- Textauszug:
━━━━━━━━━━━━━━━━━━━━
Aus den Feuilletons

"Der Nationalismus triumphiert"

Eine Sandskulptur mit der Aufschrift "Go for Gold" am indischen Strand am Golf von Bengalen in der Provinz Orissa.
Eine Sandskulptur des indischen Künstlers Sudarsan Pattnaik mit der Aufschrift "Go for Gold" am indischen Strand am Golf von Bengalen in der Provinz Orissa. © imago / zuma press
Von Paul Stänner · 04.08.2016
Das deutsche Fernsehen überträgt vor allem olympische Wettbewerbe, in denen deutsche Medaillen wahrscheinlich sind. Damit ist von der völkerverbindenden Idee der Spiele nicht viel übrig, kritisiert die "FAZ". In der "Welt" lesen wir eine Hommage ans Nichtsdenken.
Die Feuilletons vom verregneten Freitag erscheinen besinnlich: die einen schauen nach hinten, die anderen nach vorn, eines schaut nur einfach vor sich hin.
In London kam der neue Harry Potter heraus - diesmal als Bühnenstück. Thomas Steinfeld findet in der SÜDDEUTSCHEN, dies sei das Drama zum Brexit. Gleicht nicht – fragt Steinfeld - der böse Lord Voldemort dem Zerrbild der Europäischen Union, so wie es vor dem Brexit-Referendum in Großbritannien populär wurde? Steinfeld über die Potter-Geschichte:
"Mitten in einer hochtechnisierten, globalisierten und demokratisch verfassten Gegenwart lässt sie das nostalgische Bild einer Parallelgesellschaft entstehen, in der noch einmal viktorianische Verhältnisse gelebt werden dürfen."
Ein riskanter Traum, offenkundig haben die Briten schon Nackenschmerzen vom Blick zurück.
━━━━━━━━━━━━━━━━━━━━
- Bereitgestelltes Material:
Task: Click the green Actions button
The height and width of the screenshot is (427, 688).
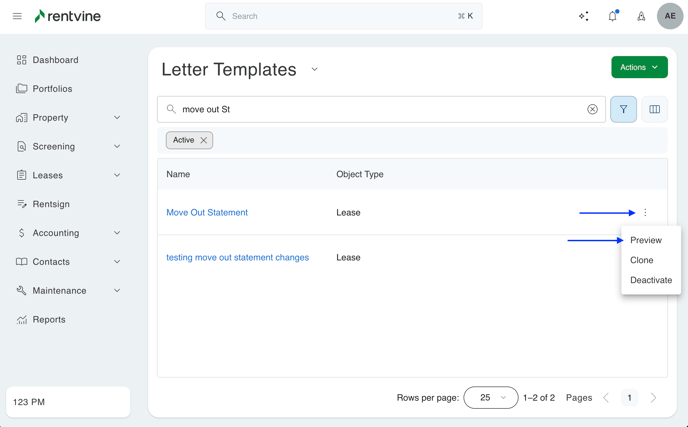Action: [639, 67]
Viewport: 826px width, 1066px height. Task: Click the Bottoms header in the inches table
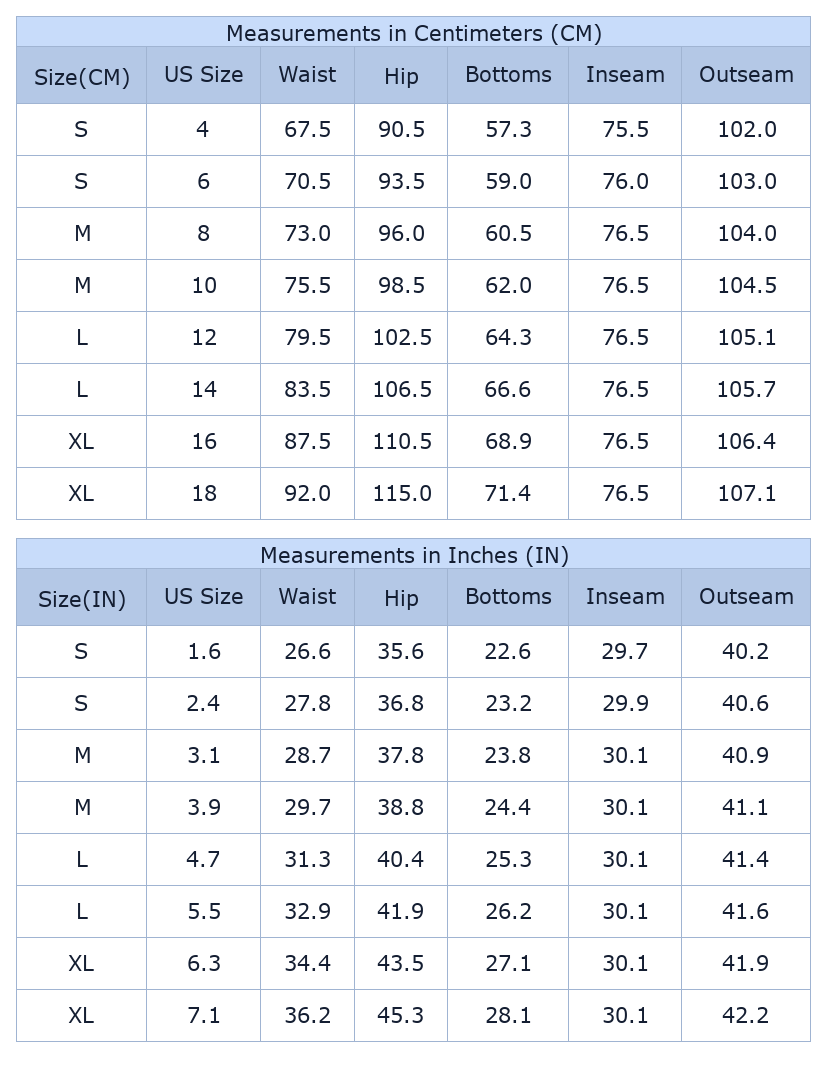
━━━━━━━━━━━━━━━━━━━━
- Was zu tun ist: In welcher Zeitung äußert sich Thomas Steinfeld laut dem Textauszug zum neuen Harry Potter? Die Liste steht in keinem Zusammenhang mit dem Textauszug.

- Schriftliche Antwort: In der SÜDDEUTSCHEN.